··· EXTRACTED DATA
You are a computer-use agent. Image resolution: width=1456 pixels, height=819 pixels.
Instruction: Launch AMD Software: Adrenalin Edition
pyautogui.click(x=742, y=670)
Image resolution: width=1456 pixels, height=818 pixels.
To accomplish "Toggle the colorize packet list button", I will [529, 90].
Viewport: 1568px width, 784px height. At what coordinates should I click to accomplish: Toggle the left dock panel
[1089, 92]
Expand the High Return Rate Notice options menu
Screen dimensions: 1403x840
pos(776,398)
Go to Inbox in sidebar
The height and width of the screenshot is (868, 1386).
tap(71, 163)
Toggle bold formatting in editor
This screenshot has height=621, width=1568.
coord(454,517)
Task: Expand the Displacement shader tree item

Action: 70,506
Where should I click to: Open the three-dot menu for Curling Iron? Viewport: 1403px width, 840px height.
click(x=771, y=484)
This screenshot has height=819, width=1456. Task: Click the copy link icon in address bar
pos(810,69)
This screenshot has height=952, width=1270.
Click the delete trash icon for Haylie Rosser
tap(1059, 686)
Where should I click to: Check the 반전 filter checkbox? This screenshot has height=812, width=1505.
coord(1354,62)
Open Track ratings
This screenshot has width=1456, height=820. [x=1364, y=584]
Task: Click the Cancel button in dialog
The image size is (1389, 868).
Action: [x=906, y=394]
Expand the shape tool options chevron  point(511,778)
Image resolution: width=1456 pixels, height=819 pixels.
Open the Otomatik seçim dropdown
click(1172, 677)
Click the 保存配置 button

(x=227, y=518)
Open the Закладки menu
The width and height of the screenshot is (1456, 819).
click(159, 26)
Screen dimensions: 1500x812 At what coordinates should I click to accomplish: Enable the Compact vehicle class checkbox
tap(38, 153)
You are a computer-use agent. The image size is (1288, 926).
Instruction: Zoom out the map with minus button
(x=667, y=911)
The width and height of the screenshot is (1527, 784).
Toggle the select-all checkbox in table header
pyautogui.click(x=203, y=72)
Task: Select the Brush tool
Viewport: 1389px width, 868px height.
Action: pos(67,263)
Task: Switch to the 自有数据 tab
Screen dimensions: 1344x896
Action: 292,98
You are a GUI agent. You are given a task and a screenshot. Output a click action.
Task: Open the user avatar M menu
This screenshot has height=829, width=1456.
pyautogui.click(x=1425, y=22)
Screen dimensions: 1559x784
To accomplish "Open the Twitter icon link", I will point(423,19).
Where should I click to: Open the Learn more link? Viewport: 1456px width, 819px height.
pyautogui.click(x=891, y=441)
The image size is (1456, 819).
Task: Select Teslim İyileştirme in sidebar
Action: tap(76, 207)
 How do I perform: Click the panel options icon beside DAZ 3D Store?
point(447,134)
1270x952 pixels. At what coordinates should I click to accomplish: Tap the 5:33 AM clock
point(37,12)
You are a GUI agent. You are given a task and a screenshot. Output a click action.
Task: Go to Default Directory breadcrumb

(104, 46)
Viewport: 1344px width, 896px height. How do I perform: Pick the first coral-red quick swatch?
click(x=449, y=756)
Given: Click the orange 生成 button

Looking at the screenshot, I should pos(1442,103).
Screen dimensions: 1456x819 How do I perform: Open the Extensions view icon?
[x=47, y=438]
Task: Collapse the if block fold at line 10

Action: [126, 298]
······
## DIRECTIONS
For every entry above, write out an exact copy.

## YOUR SOLUTION
You are a computer-use agent. Image resolution: width=1456 pixels, height=819 pixels.
Instruction: Launch AMD Software: Adrenalin Edition
pyautogui.click(x=742, y=670)
Image resolution: width=1456 pixels, height=818 pixels.
To accomplish "Toggle the colorize packet list button", I will [529, 90].
Viewport: 1568px width, 784px height. At what coordinates should I click to accomplish: Toggle the left dock panel
[1089, 92]
Expand the High Return Rate Notice options menu
Screen dimensions: 1403x840
pos(776,398)
Go to Inbox in sidebar
The height and width of the screenshot is (868, 1386).
tap(71, 163)
Toggle bold formatting in editor
This screenshot has height=621, width=1568.
coord(454,517)
Task: Expand the Displacement shader tree item

Action: 70,506
Where should I click to: Open the three-dot menu for Curling Iron? Viewport: 1403px width, 840px height.
click(x=771, y=484)
This screenshot has height=819, width=1456. Task: Click the copy link icon in address bar
pos(810,69)
This screenshot has height=952, width=1270.
Click the delete trash icon for Haylie Rosser
tap(1059, 686)
Where should I click to: Check the 반전 filter checkbox? This screenshot has height=812, width=1505.
coord(1354,62)
Open Track ratings
This screenshot has width=1456, height=820. [x=1364, y=584]
Task: Click the Cancel button in dialog
The image size is (1389, 868).
Action: [x=906, y=394]
Expand the shape tool options chevron  point(511,778)
Image resolution: width=1456 pixels, height=819 pixels.
Open the Otomatik seçim dropdown
click(1172, 677)
Click the 保存配置 button

(x=227, y=518)
Open the Закладки menu
The width and height of the screenshot is (1456, 819).
click(159, 26)
Screen dimensions: 1500x812 At what coordinates should I click to accomplish: Enable the Compact vehicle class checkbox
tap(38, 153)
You are a computer-use agent. The image size is (1288, 926).
Instruction: Zoom out the map with minus button
(x=667, y=911)
The width and height of the screenshot is (1527, 784).
Toggle the select-all checkbox in table header
pyautogui.click(x=203, y=72)
Task: Select the Brush tool
Viewport: 1389px width, 868px height.
Action: pos(67,263)
Task: Switch to the 自有数据 tab
Screen dimensions: 1344x896
Action: 292,98
You are a GUI agent. You are given a task and a screenshot. Output a click action.
Task: Open the user avatar M menu
This screenshot has height=829, width=1456.
pyautogui.click(x=1425, y=22)
Screen dimensions: 1559x784
To accomplish "Open the Twitter icon link", I will point(423,19).
Where should I click to: Open the Learn more link? Viewport: 1456px width, 819px height.
pyautogui.click(x=891, y=441)
The image size is (1456, 819).
Task: Select Teslim İyileştirme in sidebar
Action: tap(76, 207)
 How do I perform: Click the panel options icon beside DAZ 3D Store?
point(447,134)
1270x952 pixels. At what coordinates should I click to accomplish: Tap the 5:33 AM clock
point(37,12)
You are a GUI agent. You are given a task and a screenshot. Output a click action.
Task: Go to Default Directory breadcrumb

(104, 46)
Viewport: 1344px width, 896px height. How do I perform: Pick the first coral-red quick swatch?
click(x=449, y=756)
Given: Click the orange 生成 button

Looking at the screenshot, I should pos(1442,103).
Screen dimensions: 1456x819 How do I perform: Open the Extensions view icon?
[x=47, y=438]
Task: Collapse the if block fold at line 10

Action: [126, 298]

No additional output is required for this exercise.